Joaquim Santos esteve reunido esta terça-feira com o ministro do Ambiente e da Transição Energética,  João Pedro Matos Fernandes, e referiu, em comunicado à agência Lusa, que se mantém o “caos no transporte fluvial”, apesar dos esforços da autarquia.

O autarca disse que o Governo tinha prometido um investimento de 10 milhões de euros para a manutenção da frota de navios da Transtejo e Soflusa, mas que esse investimento não ficou contemplado no orçamento para 2019.

Esta falta de confiabilidade do transporte público, para Joaquim Santos, “afasta os munícipes”, quando a utilização desses meios deveria ser “a primeira solução” para quem se desloca na Área Metropolitana de Lisboa.

A Transtejo assegura ligações fluviais entre o Seixal, Montijo, Cacilhas e Lisboa, enquanto a Soflusa liga o Barreiro à capital.

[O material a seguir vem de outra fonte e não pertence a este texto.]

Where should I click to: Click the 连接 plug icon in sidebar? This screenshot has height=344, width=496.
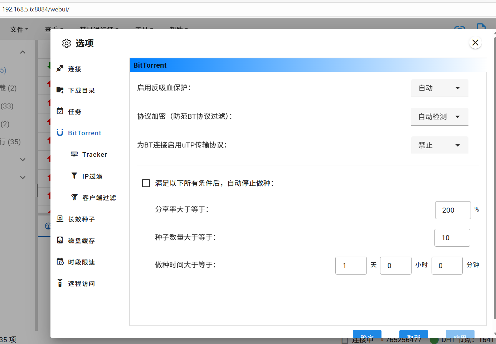tap(60, 68)
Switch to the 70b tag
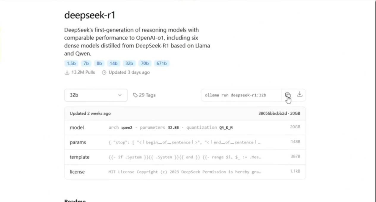This screenshot has height=202, width=376. (145, 63)
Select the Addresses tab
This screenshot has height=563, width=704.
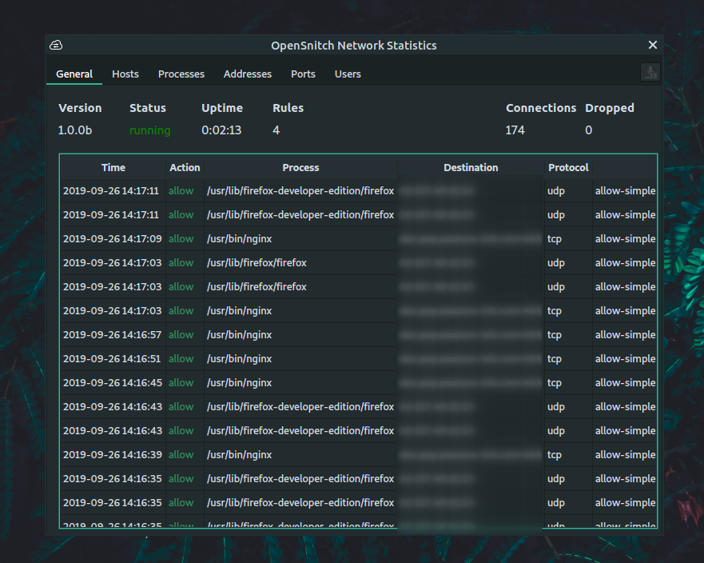click(x=248, y=74)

Joaquim Santos destacou o investimento dos municípios no passe social que, no caso do Seixal, são cerca de dois milhões de euros por ano.

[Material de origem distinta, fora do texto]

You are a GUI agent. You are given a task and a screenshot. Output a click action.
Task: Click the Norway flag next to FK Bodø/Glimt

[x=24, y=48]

Na semana passada, foi aprovado um plano de renovação da frota de navios, com a compra de dez barcos. Esta medida foi saudada pelo presidente da Associação de Municípios de Setúbal, Rui Garcia, que lamentou, no entanto, tratar-se de uma “recuperação muito lenta”, uma vez que ” a perspetiva do Governo é uma entrega de barcos que se vai prolongar ao longo de cinco, seis anos”.

Os novos catamarãs terão capacidade para transportar até 500 pessoas e serão movidos a gás natural. Esta medida vai levar a uma descida de mais de 5 mil toneladas de dióxido de carbono emitido por ano.